Problem description: Gather all lines with "https" from the records.

Supplied records:
---------------
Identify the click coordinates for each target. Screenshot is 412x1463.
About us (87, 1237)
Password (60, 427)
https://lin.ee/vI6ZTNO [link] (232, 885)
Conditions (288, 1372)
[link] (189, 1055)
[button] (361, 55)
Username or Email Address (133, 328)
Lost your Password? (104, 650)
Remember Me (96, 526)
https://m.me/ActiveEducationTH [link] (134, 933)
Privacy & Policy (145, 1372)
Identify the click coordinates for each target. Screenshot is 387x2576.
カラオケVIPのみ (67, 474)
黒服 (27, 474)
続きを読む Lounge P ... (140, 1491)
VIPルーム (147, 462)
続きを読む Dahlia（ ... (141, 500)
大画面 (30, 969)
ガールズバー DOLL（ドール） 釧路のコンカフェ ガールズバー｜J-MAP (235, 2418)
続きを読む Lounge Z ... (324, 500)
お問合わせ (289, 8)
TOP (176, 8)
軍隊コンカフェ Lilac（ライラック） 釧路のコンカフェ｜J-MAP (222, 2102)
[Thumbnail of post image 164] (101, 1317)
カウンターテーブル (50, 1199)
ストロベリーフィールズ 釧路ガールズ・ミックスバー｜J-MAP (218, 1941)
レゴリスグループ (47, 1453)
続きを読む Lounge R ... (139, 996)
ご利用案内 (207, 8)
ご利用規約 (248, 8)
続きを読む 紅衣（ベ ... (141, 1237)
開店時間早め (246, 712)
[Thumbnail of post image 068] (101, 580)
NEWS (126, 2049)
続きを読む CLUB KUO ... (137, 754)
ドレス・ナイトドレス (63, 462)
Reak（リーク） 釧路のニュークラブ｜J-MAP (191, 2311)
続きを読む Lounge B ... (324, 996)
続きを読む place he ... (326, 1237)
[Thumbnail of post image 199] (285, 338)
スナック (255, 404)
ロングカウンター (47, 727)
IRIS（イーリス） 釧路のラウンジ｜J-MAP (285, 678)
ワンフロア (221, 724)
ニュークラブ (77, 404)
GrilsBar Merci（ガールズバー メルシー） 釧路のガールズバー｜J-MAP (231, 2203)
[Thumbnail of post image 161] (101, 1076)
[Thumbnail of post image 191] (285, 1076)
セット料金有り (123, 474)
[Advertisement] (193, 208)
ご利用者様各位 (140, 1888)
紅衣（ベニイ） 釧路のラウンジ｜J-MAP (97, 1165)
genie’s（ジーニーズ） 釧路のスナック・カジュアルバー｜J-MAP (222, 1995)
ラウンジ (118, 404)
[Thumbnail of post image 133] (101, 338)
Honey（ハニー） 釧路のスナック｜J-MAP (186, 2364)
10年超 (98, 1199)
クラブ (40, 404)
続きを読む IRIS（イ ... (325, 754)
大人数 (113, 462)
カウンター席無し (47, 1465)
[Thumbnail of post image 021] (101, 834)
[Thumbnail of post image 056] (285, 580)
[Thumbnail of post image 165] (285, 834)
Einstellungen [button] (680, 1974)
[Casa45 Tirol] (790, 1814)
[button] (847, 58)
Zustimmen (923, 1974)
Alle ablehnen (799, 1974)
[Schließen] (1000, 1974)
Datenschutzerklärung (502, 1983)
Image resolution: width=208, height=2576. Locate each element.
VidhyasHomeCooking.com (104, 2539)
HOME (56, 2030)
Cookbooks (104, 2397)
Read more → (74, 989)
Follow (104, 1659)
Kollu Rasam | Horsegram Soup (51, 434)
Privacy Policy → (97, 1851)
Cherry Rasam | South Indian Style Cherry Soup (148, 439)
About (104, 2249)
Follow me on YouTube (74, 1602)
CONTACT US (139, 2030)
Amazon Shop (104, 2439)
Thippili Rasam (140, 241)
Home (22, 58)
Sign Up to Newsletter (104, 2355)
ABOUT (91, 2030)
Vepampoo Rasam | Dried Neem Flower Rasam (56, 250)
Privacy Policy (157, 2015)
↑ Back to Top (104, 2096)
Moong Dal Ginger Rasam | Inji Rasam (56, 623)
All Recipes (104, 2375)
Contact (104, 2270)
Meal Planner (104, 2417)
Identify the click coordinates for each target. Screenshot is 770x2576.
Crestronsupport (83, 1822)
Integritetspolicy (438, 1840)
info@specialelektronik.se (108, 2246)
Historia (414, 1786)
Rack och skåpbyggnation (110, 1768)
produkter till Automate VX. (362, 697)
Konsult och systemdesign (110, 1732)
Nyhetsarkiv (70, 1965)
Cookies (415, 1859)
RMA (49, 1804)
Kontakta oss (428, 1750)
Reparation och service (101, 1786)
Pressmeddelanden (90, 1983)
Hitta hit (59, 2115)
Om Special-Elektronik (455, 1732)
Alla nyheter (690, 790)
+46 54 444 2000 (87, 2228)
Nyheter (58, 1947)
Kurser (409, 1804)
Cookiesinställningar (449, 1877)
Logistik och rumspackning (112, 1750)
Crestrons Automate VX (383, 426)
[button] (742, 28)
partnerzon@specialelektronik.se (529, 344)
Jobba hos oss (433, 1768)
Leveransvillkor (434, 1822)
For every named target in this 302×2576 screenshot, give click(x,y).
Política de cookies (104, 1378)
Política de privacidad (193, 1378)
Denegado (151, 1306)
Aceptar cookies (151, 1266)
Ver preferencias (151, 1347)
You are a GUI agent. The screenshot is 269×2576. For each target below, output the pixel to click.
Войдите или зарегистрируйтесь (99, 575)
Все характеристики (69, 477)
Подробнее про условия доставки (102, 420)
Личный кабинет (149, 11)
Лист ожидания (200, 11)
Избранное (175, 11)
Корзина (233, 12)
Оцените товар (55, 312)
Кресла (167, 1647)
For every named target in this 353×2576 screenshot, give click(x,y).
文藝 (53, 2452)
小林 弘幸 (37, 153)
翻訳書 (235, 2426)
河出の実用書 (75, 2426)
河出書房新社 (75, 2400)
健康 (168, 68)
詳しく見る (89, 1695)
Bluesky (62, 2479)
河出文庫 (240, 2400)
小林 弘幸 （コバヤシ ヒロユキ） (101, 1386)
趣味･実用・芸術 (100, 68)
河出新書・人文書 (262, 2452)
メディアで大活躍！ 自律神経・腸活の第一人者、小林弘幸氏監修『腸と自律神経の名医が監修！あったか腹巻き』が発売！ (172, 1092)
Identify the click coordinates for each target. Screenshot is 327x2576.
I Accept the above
---------------
Solved exercise:
https://lin.ee/vI6ZTNO [link] (232, 885)
https://m.me/ActiveEducationTH [link] (134, 933)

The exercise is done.